|Photo: Mark Douet|
Steampunk cannibals, animatronic aristocracy and flower power. These are just a few of the styles in the Bristol Old Vic’s slightly sinister new show for winter 2016.
Inspired by the Hans Christian Anderson tale of the same name, The Snow Queen (directed by Lee Lyford) is set in an idyllic village where neighbouring children Kai and Gerda have grown up side by side to become the very best of friends, with their hearts as pure as the whitest snow.
But when the tranquility of the village is rocked by the devastating disappearance of child after child, Kai and Gerda are the last two remaining… and the villagers realise that the legend of the wicked Snow Queen (Gwyneth Herbert) - who feeds off the souls of naughty children - might be true after all. So when Kai (Steven Roberts) ultimately falls under the Snow Queen’s spell, Gerda (Emily Burnett) must set out on an adventure to find her friend and bring him home.
The inspired stage design by Tom Rogers is just fantastic - an imaginative and ever-changing combination of rural villages, spiky ice castles, psychedelic florals and more. And the use of projections (both pre-filmed and live) was delightful and effective. Continuing the trend for incorporating the onstage musicians as part of the show, composer Gwyneth Herbert was brilliant as a multi-instrumentalist, conductor and the commanding voice of the Snow Queen.
However, an absolute highlight was a song by a sad reindeer (Dylan Wood) who had lived his whole life in captivity, performed pitch perfectly in the style of The Smiths… although, slightly, depressingly, perhaps the inclusion of The Smiths in a Christmas family show is a nod to the fact that most people of our age are now old enough to be parents.
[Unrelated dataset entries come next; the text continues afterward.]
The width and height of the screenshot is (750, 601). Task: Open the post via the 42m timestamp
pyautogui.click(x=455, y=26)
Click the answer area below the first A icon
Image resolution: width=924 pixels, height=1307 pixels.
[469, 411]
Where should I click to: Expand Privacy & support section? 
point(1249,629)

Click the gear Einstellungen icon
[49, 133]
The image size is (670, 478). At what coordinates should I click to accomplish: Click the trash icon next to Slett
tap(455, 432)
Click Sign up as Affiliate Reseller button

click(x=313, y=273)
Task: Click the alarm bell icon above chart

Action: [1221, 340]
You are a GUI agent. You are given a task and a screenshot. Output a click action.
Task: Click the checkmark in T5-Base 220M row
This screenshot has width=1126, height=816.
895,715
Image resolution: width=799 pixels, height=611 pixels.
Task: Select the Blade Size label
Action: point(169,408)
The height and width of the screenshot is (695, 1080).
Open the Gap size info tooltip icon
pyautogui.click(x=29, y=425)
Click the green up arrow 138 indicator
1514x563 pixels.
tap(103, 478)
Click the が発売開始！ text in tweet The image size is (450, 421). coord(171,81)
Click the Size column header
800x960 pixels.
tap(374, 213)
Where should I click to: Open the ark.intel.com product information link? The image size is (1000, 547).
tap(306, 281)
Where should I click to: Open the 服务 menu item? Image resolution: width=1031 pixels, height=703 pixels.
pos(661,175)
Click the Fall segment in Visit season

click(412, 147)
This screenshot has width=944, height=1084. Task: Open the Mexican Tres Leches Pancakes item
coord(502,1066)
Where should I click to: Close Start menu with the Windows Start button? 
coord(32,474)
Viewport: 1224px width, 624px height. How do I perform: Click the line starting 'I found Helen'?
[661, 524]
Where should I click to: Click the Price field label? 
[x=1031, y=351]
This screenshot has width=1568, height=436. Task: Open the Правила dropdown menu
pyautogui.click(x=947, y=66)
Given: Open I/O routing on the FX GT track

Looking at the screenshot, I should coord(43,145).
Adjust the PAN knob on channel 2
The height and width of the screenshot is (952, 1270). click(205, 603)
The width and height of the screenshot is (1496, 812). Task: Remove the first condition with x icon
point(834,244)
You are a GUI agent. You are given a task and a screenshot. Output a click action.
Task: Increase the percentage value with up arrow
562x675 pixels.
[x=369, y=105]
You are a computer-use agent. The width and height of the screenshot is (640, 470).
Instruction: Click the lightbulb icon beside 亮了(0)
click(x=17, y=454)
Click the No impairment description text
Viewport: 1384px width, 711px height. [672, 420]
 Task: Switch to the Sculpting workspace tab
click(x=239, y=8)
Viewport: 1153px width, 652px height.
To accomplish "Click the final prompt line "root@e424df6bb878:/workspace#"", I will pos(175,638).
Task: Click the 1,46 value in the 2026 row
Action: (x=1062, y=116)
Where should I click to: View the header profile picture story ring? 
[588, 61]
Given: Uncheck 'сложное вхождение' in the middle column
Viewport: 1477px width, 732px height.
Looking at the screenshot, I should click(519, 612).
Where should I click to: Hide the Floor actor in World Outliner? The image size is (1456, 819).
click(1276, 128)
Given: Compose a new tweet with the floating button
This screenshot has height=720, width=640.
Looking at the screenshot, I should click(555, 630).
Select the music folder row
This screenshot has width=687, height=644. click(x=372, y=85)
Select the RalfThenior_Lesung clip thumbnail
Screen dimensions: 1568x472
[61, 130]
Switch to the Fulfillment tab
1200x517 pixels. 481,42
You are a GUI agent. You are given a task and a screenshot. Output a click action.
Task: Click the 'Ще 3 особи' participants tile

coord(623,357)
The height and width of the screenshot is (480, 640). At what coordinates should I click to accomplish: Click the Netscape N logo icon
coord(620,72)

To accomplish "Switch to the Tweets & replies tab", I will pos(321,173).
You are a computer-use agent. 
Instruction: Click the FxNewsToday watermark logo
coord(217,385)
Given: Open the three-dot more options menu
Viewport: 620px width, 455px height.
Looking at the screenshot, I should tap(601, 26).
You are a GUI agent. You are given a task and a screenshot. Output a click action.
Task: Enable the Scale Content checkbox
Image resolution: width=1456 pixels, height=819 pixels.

Argh, I suddenly feel very grown up! But it was delivered magnificently and had me in stitches. Bravo.
I loved the animatronic Snow Queen, I really did. As a terrifying and monstrous creation, the mammoth puppet (maybe 9ft tall?) was extremely effective. With a face like an alien, white spikes jutting out all over her and gaping holes through her huge ghostly rib cage, in silhouette she was even more frightening than when revealed. Fantastic! And bravo to her various puppet masters who controlled her excellently throughout, as well as designer Marc Parrett.
Another delight were the goblin scientists who worked the wicked Snow Queen’s magic for her… with the lead scientist Dr Boffin (Joanna Holden) inventing all kinds of gadgets to make the Snow Queen even more villainous. Dr Boffin’s sidekick Apprentice (Dylan Wood again) was the perfect foil for her scatty professor schtick. And my scientist friend in the audience reliably informed me that this was an exact recreation of the kind of shenanigans scientists get up to in the lab all day. Who am I to doubt this?
Although a little frightening in places for junior audience members (it may contain scenes of what DVDs euphemistically call “mild peril”), The Snow Queen is yet another Bristol Old Vic triumph. The annual Christmas show from this favourite theatre has become a highlight on the cultural calendar, but after the soaring heights of Swallows & Amazons and Peter Pan it has taken a few years for them to produce something good enough to match. While The Snow Queen is not quite up there with the dizzy heights of Peter Pan (surely the finest Christmas production ever?), it is the Bristol Old Vic’s strongest Christmas show for several years. Enjoy!